In 2021, I’ve been starting to work on a new product called Motion. The way that began is that we’ve been talking about creative and the importance of storytelling in advertising years ago. The last time you and I spoke we were talking about this idea of using advertising as a way to as a storytelling format instead of plastering people with the same ads over and over again. How do we create a narrative? How do we create a story so those experiences are a lot more engaging? The topic of creative has been on my mind when it comes to paid advertising for many years now.

One of the things that we started to realize as creative started to become more and more important. The reasons for that many of your readers will already know. To recap, as the Facebook algorithm got more sophisticated when it comes to targeting as the platform became more and more crowded, and more advertisers were fighting for limited space in the news feeds. The attention of consumers was being fought over. As all of these things started to happen, creative started to bubble up as one of the most important elements in paid advertising that many people know about. The question is, “What do you do about it? What happens now that creative is something critical as part of the performance marketing strategy? What needs to happen? What changes in terms of the workflow?”

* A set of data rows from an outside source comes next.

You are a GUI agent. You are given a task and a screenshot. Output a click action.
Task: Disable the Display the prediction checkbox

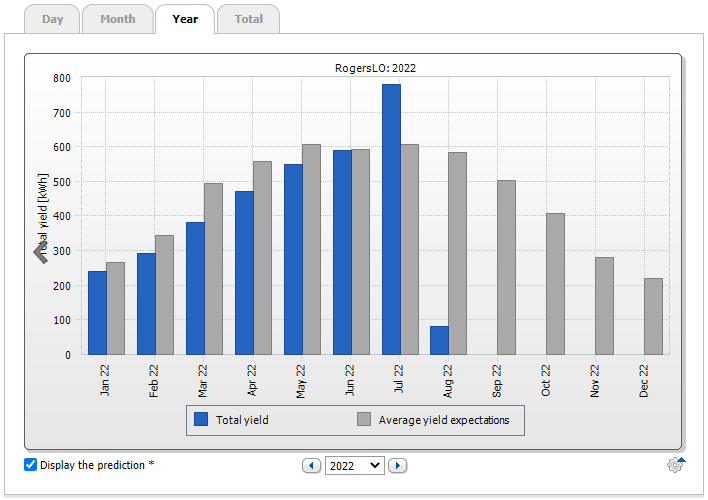[x=30, y=464]
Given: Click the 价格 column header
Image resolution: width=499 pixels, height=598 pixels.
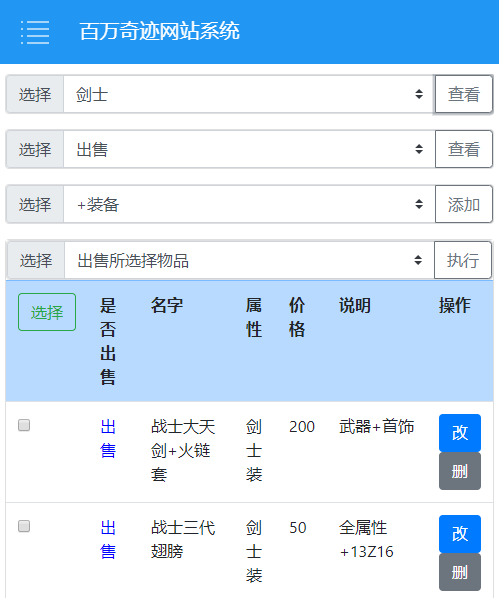Looking at the screenshot, I should [297, 317].
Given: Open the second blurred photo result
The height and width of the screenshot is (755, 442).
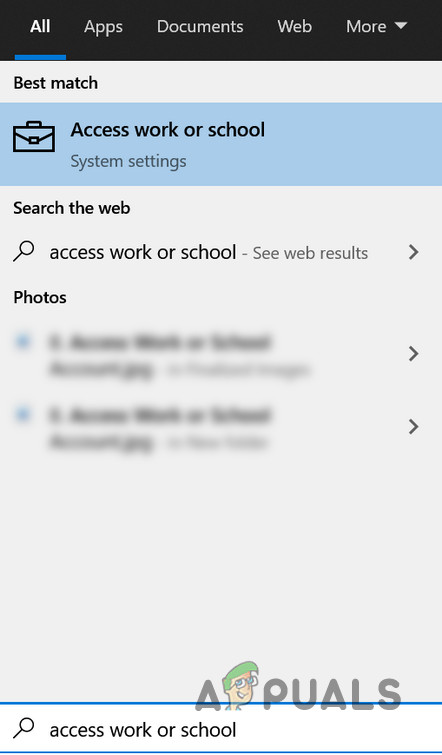Looking at the screenshot, I should (221, 427).
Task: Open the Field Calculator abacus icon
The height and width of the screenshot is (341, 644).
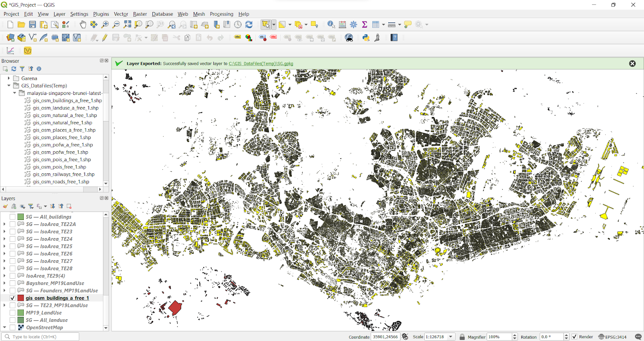Action: (x=342, y=25)
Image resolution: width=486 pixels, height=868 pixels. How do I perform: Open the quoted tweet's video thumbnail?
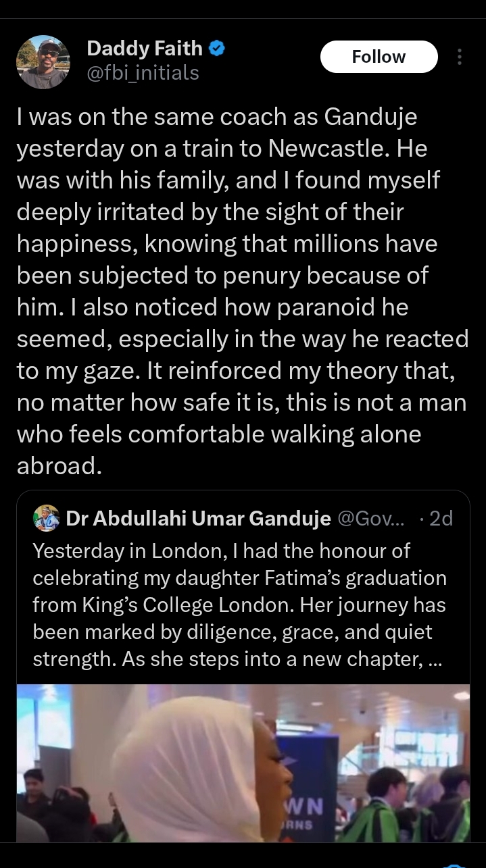pos(243,763)
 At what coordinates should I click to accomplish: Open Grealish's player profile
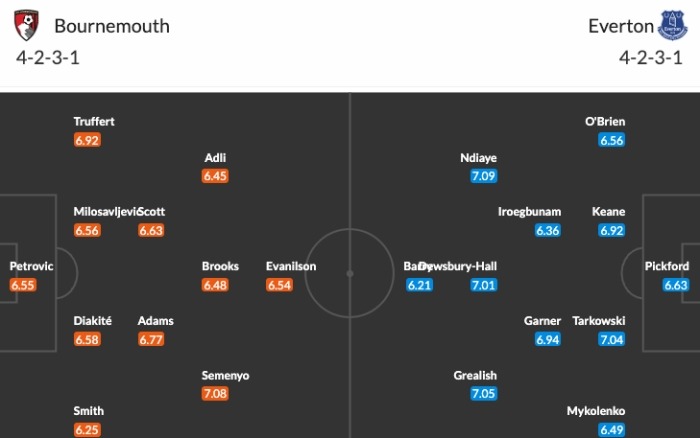tap(474, 375)
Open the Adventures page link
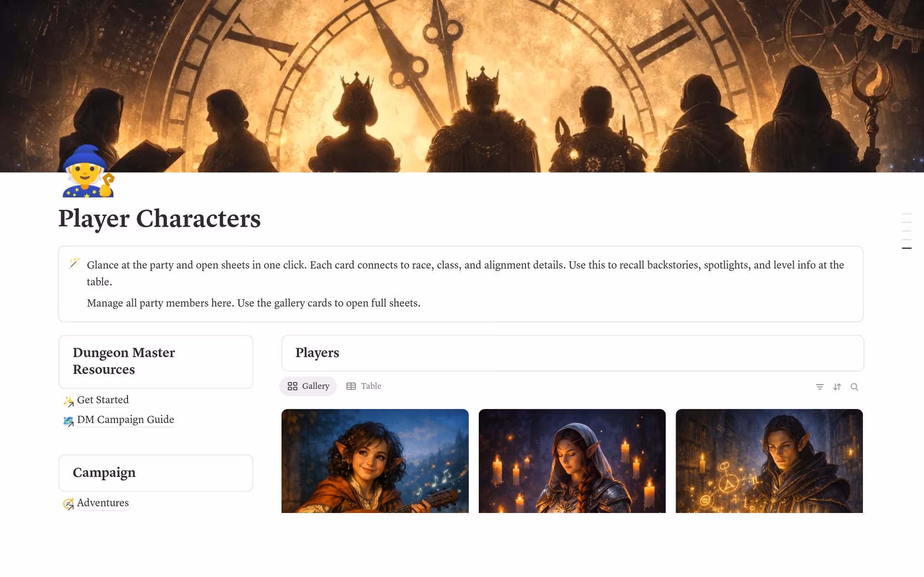Image resolution: width=924 pixels, height=577 pixels. pos(103,503)
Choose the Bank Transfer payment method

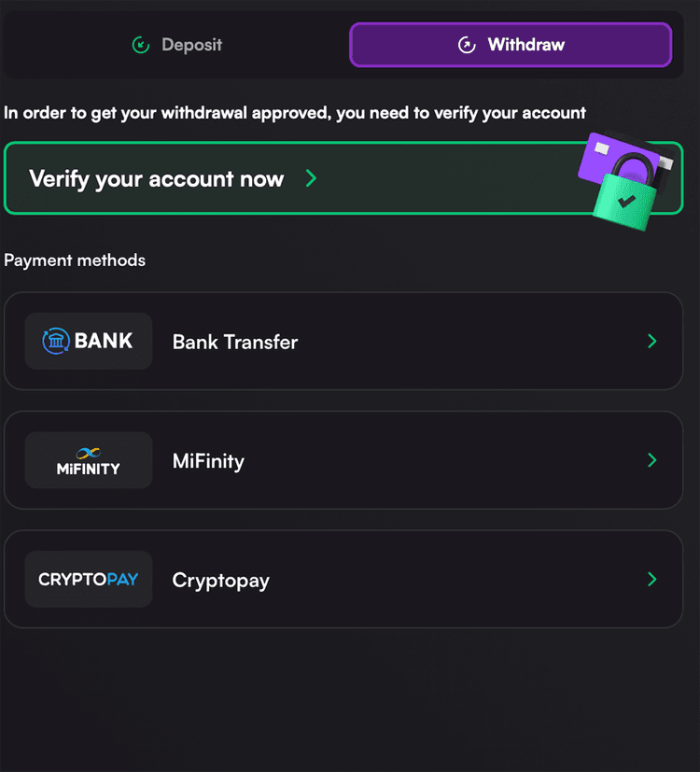tap(343, 342)
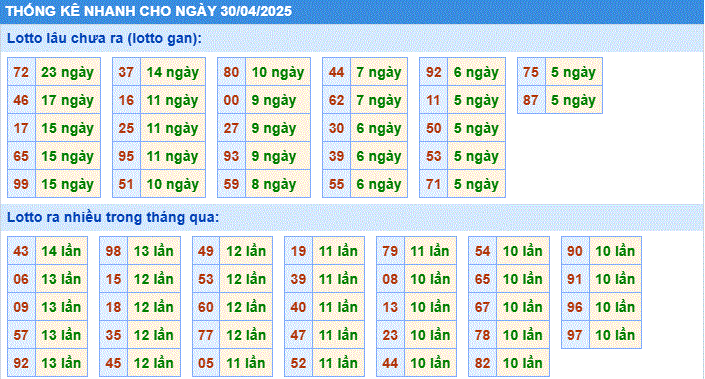Click number 75 in last gan column
Screen dimensions: 705x379
(531, 72)
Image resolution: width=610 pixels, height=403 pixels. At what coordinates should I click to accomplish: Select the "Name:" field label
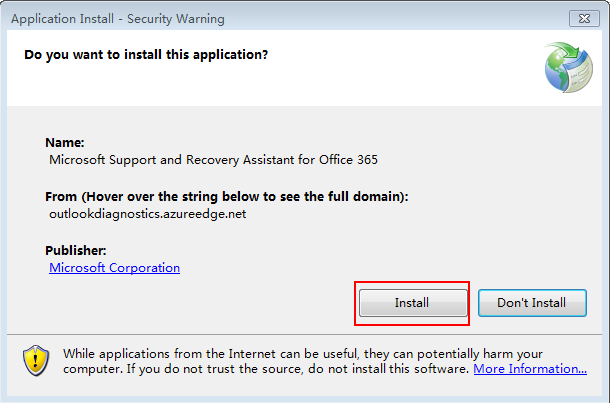(x=65, y=143)
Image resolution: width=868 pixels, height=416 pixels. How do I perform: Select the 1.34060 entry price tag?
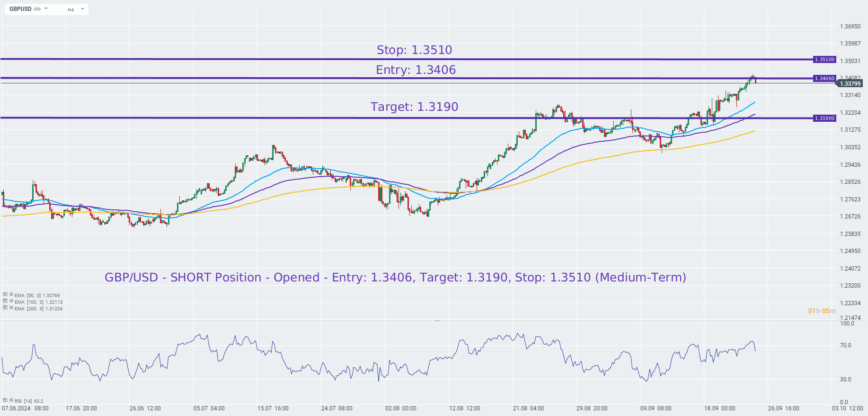pyautogui.click(x=824, y=79)
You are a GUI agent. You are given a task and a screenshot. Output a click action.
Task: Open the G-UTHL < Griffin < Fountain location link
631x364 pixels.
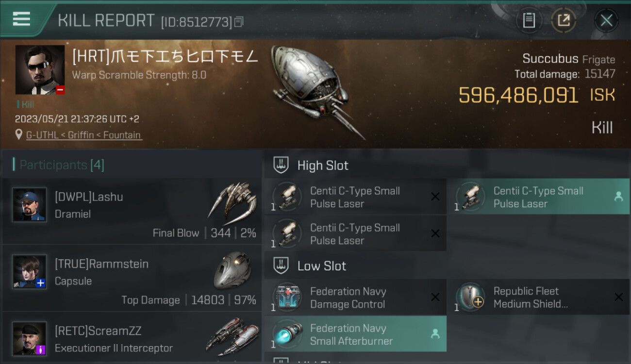pos(83,135)
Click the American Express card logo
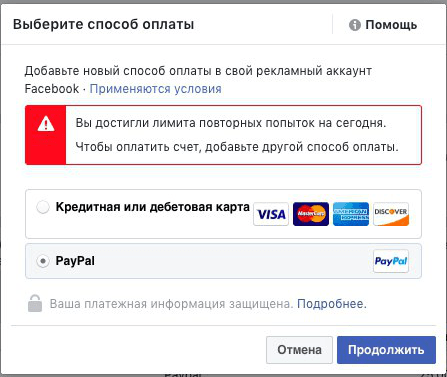 351,214
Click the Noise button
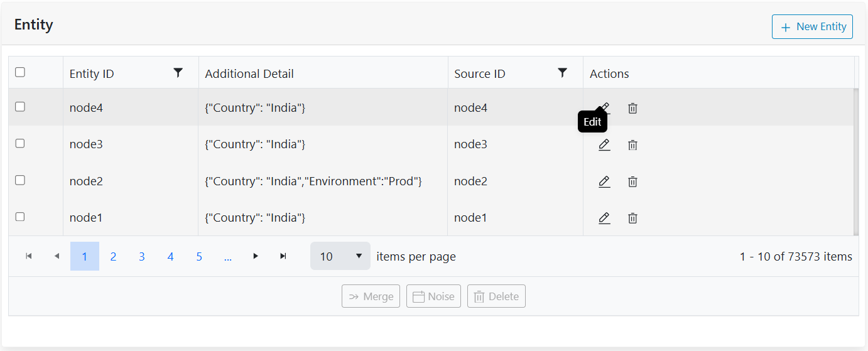 (434, 296)
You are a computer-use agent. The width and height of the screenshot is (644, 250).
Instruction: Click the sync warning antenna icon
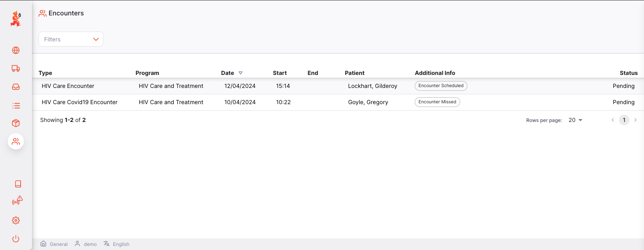(x=17, y=201)
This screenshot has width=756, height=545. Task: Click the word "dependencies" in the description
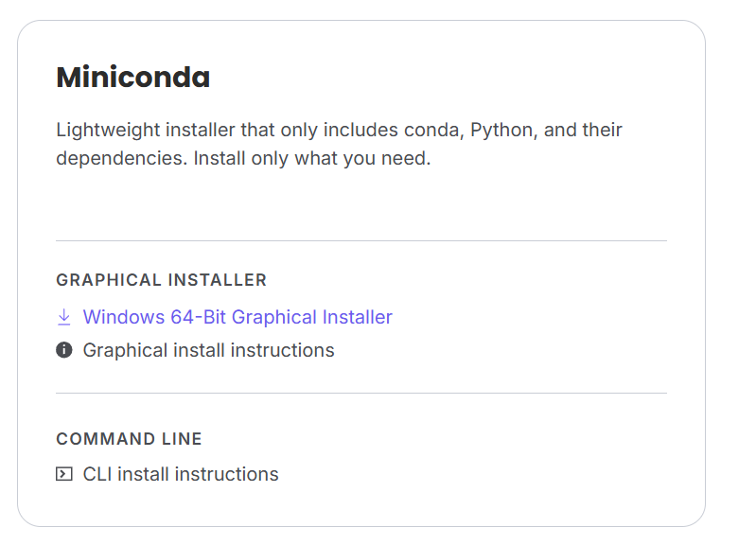coord(121,159)
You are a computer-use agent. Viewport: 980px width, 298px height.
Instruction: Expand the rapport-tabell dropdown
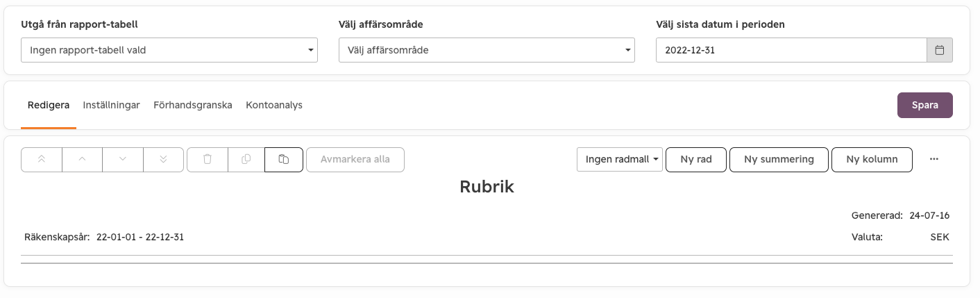click(x=169, y=50)
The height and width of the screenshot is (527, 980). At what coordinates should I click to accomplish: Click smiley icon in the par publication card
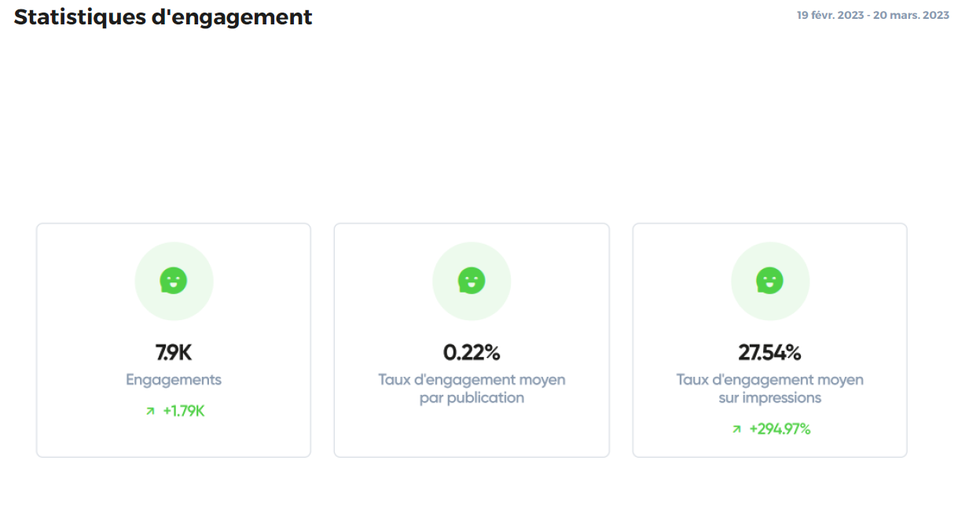[472, 281]
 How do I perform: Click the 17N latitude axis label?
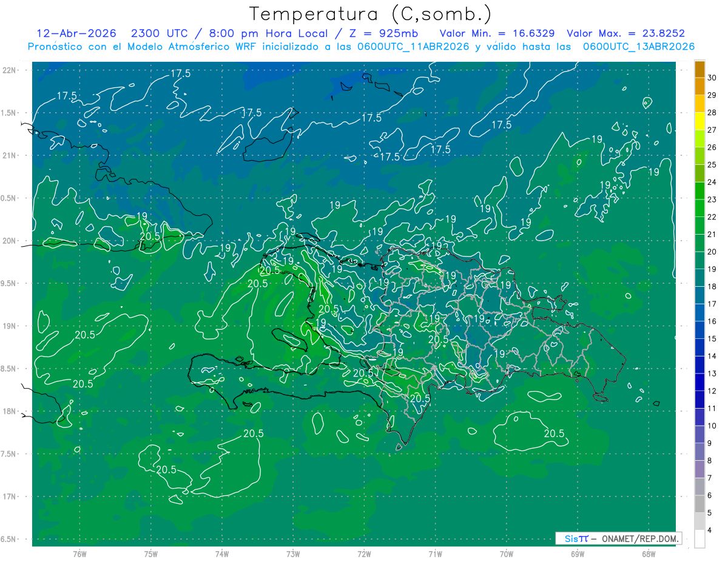tap(10, 497)
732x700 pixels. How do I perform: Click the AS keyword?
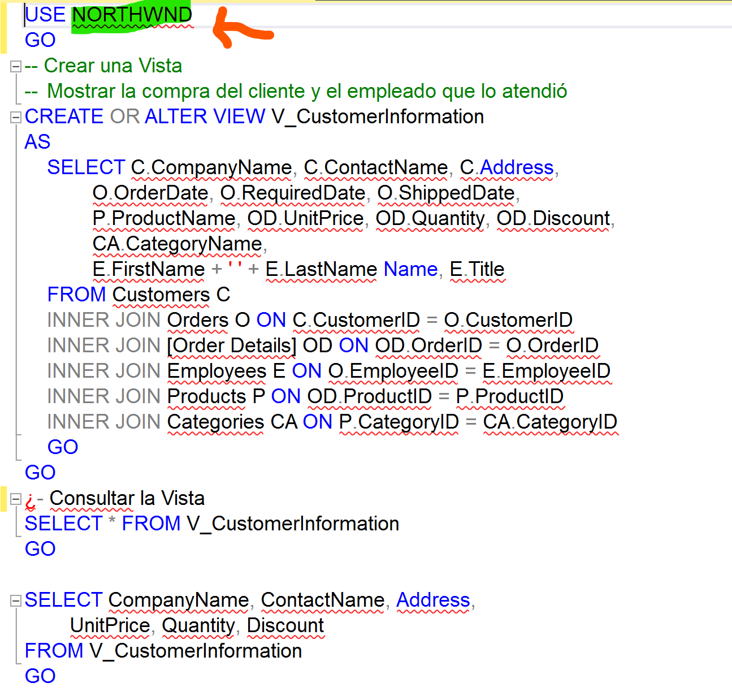pos(37,142)
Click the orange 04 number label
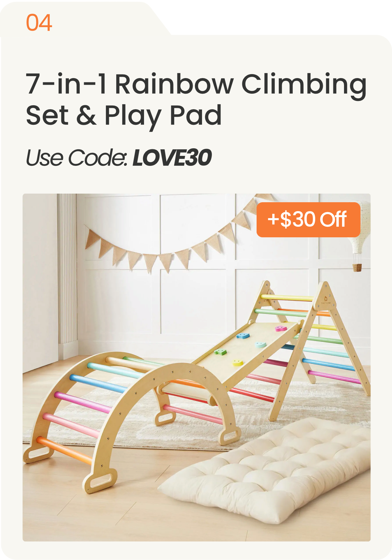Screen dimensions: 392x560 click(39, 23)
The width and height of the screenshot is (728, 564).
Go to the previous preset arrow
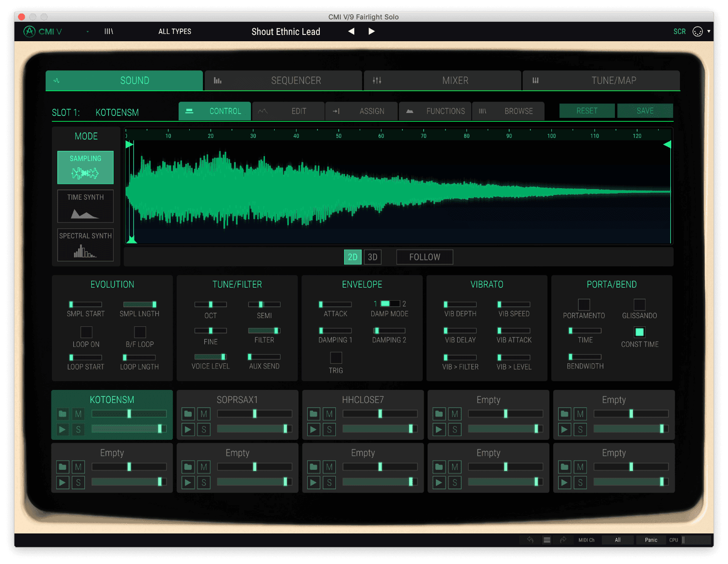coord(351,32)
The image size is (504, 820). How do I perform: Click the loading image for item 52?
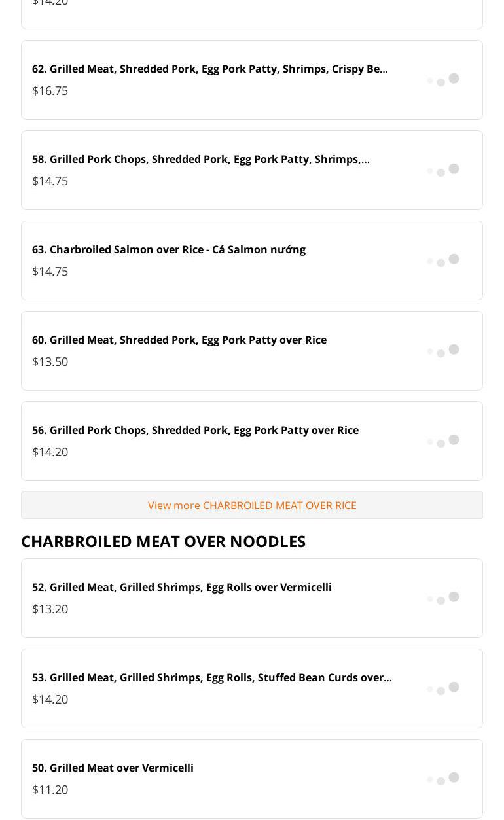pyautogui.click(x=443, y=598)
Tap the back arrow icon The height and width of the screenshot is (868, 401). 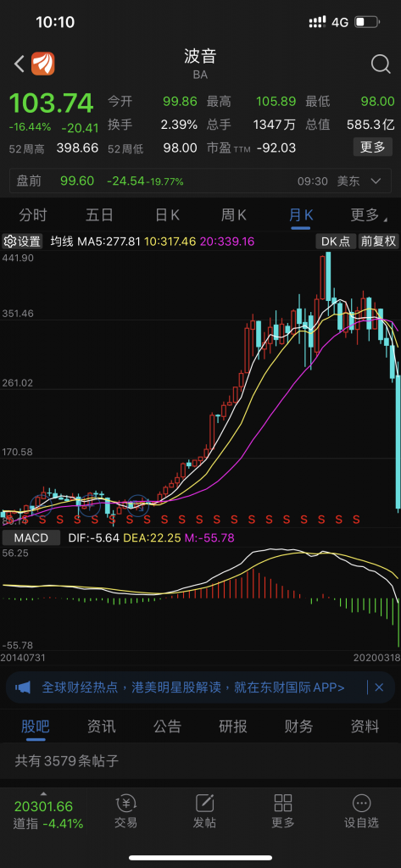click(x=19, y=64)
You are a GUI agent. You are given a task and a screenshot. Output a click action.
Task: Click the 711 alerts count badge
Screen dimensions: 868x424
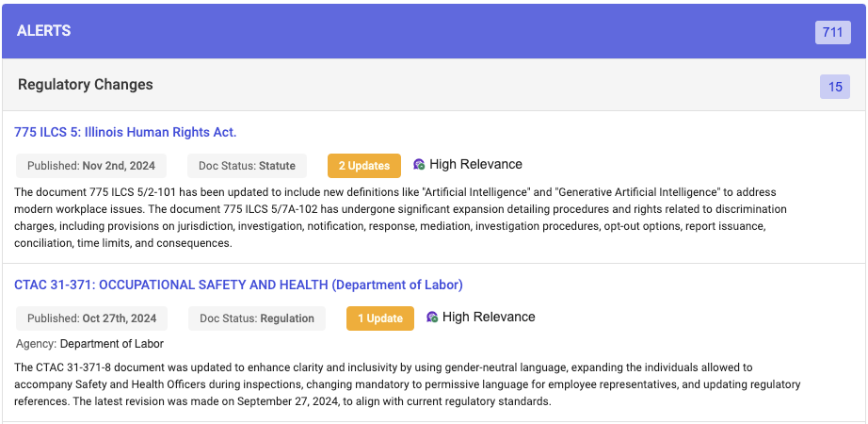pyautogui.click(x=832, y=32)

We started to talk to dozens of teams to ask them, “What are you doing right now?” “What’s your biggest pain point when it comes to creative?” One of the things we learned pretty quickly was that there were many challenges around creative the teams were having but from pretty much every team that we spoke to creative was a top-three priority. There were a host of challenges that they were having. The most central one was this challenge around, “What is working and why? How do we know what creative is working? How do we know what creative is not working?” There’s so much data to process and reports to create that the teams are having a big challenge around figuring out what’s working.

Also, there were a lot of challenges around taking those learnings, beating them over to the creative team, and having the creative team come up with new concepts that are based on learnings and not based on everyone’s great ideas. How do we create that iterative feedback loop so we learn what’s working on the paid media side and take those learnings and incorporate them into the creative? Those challenges were there.

There were also challenges for a lot of people around, “I don’t have a great creative process yet. I don’t know how to set up a good system to produce creative in the first place. Where do I begin? Am I hiring photographers? Do I need to become a director? Do I work with influencers?” There were a lot of challenges people are having around how to create high-quality performance creative on a budget that works is a big challenge for folks. I’ve been delving into this problem for quite a bit. We built a new product called Motion, which helps teams around this and helps them figure out what’s working. That’s what I’ve been focused on for the last little bit.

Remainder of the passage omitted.